Q&A with Christina Estes about her mystery debut, Off the Air

We interviewed Phoenix-based journalist Christina Estes to discuss her Tony Hillerman Prize-winning debut novel, Off the Air. Read our conversation below!

Tell us about Off the Air. What inspired you to write it?

Off the Air introduces Jolene Garcia, a local TV reporter in Phoenix, Arizona, trying to cover real issues in a world that seems more interested in reels, clicks, and likes.

When a controversial radio talk show host dies, Jolene’s managers are ecstatic because she conducted his last interview. They’ve got the advantage. But not for long. National media descends on Arizona with bigger budgets and better scoops and Jolene ends up fighting for her job and her life.

Three things inspired Off the Air:

  1. My love of mysteries, especially series. Reading a series brings a sense of comfort and familiarity. I’m invested in the characters and want to know what’s going to happen to them next and how they’ll react in different situations.
  2. My love for Phoenix, a city I never expected to stay past my initial three-year contract in TV news. I’ve read countless books set in other big cities and want to read more based in Phoenix. It’s always a thrill to come across a reference, landmark, or business that relates directly to where I live.
  3. My love for local news. I’ve been reporting for more than twenty years and wanted to recognize the thousands of people who work in more than two hundred local TV markets across the United States.

What do you think are the main themes/issues addressed?

While writing, I kept thinking about recognition. We all need it. We want to be recognized at work, home, and in various situations. How we get recognition—or don’t get it—can have a lasting impact. People leave jobs and relationships if they don’t feel valued. My main character, Jolene, seeks recognition through her career. By being the first to report exclusive information or break a story, she gets the acknowledgment she craves. Part of her desire for recognition comes from her upbringing, which she doesn’t yet realize or chooses not to accept.

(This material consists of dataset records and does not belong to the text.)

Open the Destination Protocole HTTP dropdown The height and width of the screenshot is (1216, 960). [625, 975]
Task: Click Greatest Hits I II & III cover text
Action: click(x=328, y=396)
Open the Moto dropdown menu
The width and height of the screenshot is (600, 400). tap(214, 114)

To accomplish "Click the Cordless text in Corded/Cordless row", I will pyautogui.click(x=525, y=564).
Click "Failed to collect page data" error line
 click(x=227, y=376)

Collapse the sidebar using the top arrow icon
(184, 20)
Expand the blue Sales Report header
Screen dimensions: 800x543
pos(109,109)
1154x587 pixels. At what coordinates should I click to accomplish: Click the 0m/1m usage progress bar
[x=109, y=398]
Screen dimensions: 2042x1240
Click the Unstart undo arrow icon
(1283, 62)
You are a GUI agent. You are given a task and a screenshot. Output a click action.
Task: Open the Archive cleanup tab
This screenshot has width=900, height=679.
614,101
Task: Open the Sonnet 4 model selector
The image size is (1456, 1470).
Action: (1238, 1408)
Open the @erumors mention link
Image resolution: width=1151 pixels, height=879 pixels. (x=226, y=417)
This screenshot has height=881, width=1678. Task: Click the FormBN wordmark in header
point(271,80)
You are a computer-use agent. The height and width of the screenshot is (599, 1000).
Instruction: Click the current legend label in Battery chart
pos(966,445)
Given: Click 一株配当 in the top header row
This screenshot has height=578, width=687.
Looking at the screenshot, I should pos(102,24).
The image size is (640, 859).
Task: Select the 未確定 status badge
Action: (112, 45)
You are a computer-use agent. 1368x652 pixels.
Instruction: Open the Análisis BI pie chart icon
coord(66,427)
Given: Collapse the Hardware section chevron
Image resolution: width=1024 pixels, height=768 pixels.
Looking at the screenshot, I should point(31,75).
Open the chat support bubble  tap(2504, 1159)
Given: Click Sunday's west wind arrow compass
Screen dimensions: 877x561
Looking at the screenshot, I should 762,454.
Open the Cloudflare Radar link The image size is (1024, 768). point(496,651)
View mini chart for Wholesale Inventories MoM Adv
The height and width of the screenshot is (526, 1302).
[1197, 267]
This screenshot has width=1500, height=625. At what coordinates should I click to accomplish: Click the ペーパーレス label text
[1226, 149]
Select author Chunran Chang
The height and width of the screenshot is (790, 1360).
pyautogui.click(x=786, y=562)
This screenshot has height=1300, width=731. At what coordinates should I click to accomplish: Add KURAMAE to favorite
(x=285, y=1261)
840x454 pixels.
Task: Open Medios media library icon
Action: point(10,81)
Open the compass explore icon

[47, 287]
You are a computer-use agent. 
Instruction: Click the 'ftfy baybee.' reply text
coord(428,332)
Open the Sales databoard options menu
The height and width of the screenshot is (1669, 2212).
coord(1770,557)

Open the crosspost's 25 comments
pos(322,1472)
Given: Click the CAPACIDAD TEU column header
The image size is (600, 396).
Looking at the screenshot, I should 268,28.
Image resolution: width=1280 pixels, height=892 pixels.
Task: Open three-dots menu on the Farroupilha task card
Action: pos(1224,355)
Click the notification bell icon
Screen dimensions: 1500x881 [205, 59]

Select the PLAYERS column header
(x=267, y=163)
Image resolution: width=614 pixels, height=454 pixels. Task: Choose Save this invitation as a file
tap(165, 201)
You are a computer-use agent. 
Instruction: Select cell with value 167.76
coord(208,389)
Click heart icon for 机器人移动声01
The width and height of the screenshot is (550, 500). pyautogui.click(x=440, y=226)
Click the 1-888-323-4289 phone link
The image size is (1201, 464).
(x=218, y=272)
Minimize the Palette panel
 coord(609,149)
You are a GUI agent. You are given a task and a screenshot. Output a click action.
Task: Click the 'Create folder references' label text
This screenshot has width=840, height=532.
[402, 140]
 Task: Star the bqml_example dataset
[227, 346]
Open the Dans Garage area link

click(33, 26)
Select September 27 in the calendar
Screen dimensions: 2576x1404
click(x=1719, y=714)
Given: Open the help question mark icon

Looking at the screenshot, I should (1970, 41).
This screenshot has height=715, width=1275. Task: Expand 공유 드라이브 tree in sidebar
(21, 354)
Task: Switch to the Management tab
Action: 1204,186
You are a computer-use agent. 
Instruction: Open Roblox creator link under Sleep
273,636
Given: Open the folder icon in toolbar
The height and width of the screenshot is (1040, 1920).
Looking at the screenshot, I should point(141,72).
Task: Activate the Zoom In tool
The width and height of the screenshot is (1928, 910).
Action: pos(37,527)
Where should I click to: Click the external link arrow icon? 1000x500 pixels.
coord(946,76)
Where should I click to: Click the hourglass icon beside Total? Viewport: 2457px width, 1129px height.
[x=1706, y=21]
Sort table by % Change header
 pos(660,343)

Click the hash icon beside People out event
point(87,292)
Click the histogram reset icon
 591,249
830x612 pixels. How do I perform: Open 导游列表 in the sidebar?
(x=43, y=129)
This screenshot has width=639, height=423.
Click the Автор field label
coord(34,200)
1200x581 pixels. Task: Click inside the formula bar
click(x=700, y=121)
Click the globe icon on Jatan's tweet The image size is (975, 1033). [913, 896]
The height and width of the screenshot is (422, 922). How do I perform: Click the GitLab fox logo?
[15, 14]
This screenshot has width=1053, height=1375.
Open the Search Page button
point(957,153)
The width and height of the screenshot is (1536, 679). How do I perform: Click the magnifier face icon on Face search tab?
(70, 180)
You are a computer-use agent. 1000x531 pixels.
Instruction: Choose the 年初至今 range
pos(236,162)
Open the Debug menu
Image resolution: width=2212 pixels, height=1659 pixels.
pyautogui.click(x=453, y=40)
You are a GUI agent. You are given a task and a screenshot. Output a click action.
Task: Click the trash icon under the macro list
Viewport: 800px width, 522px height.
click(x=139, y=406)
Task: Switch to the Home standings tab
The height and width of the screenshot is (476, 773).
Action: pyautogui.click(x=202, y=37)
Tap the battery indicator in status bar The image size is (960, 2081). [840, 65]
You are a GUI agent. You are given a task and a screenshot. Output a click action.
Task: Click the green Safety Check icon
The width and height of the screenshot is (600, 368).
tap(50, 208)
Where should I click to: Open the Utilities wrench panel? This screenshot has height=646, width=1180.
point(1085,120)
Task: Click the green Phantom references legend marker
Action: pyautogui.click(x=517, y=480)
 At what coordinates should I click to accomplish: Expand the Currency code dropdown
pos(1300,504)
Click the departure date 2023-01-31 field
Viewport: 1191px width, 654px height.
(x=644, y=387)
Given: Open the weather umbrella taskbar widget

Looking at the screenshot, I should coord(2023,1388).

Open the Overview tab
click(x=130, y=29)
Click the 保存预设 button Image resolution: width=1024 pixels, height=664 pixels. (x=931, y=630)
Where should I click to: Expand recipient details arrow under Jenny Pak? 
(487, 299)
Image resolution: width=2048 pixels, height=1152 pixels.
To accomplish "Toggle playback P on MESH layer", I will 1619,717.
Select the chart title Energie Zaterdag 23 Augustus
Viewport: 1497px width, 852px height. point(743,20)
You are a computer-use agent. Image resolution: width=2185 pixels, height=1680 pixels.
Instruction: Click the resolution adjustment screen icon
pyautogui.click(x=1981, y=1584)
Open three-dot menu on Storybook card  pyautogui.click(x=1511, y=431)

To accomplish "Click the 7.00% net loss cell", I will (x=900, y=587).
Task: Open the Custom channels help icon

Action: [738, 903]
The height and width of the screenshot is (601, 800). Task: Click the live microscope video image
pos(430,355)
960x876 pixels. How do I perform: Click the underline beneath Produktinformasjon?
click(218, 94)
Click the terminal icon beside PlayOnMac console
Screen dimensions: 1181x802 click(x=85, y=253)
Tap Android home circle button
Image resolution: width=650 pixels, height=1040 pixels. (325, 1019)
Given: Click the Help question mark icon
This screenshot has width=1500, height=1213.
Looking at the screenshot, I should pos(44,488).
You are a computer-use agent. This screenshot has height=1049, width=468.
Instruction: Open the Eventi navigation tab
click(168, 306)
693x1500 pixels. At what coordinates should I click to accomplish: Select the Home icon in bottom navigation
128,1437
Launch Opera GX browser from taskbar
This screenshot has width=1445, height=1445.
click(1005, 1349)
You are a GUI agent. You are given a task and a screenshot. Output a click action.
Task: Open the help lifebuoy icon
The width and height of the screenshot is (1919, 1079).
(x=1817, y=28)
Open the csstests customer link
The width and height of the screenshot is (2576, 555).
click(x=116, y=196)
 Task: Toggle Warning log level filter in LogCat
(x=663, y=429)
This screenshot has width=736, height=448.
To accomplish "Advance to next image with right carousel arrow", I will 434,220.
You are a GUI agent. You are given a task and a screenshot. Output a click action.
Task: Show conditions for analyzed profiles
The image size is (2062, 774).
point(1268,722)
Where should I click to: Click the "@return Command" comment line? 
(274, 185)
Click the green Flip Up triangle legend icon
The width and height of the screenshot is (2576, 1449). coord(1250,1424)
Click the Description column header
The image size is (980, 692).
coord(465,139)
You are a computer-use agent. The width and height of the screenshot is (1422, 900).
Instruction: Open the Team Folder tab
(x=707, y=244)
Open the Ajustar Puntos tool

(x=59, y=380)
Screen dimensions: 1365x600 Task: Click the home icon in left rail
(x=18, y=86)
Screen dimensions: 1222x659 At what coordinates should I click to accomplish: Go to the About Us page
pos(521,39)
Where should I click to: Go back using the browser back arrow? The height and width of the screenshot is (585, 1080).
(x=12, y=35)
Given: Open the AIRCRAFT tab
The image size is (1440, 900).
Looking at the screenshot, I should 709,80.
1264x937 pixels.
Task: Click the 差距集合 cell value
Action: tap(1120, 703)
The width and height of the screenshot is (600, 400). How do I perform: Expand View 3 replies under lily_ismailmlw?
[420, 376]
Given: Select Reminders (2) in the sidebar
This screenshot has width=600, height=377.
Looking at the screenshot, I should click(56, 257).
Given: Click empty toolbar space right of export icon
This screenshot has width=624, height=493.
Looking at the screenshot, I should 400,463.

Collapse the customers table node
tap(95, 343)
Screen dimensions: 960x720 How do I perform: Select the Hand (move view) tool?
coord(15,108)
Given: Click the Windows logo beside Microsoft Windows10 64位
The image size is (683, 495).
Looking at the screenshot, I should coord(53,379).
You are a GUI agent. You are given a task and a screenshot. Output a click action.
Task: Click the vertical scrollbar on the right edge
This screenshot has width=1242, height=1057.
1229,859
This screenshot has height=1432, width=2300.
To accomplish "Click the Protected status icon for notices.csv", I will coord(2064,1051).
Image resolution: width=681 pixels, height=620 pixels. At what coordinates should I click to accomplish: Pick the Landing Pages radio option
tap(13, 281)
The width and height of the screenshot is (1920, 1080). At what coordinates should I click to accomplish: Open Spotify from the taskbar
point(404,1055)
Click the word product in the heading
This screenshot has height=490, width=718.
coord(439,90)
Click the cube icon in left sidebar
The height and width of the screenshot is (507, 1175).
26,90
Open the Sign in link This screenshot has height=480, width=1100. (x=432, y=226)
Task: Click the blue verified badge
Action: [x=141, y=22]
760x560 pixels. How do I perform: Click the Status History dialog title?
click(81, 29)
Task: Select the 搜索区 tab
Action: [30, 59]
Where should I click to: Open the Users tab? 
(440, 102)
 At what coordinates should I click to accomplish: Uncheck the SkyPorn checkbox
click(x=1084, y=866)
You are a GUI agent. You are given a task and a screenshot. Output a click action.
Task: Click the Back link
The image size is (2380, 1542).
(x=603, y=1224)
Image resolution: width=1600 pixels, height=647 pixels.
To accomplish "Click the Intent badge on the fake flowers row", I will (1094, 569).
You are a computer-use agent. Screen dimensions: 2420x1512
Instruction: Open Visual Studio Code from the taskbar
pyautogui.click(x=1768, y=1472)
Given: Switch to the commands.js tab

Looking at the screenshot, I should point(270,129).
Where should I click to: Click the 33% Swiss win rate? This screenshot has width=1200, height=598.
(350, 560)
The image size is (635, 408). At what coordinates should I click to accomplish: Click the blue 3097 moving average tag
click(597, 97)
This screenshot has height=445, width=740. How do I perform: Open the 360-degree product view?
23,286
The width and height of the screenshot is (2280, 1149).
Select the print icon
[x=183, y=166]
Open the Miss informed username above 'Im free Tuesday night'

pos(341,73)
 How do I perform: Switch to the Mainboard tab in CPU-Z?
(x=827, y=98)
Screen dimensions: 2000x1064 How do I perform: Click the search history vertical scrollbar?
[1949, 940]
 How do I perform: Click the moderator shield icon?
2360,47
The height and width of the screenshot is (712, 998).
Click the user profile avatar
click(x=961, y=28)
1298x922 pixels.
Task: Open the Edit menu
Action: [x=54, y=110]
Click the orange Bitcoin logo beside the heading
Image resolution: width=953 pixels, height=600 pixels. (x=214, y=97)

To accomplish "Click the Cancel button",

Did the book require special research? If so, share interesting details about it.

Thanks to my experience, I have many memories to call on. I even mention two real-life stories in Off the Air.

I love reporting about residents who come together to improve their neighborhoods. I included a real situation where neighbors brought balloons and sparkling grape juice to celebrate and witness the demolition of an abandoned restaurant that had become an eyesore.

The other story relates to my personal experience being nominated for an Emmy® for a story about a fish going to the dentist and losing to a story about bubble wrap. In the book, it is Jolene’s loss. It’s been interesting to hear reactions to that vignette. Some readers relate to Jolene’s disappointment, while others laugh.

What do you hope readers will take away?

In addition to entertainment, I hope readers have a better understanding of the people and decisions behind local news. And I hope people look forward to reading more about Jolene’s evolution as a reporter and person.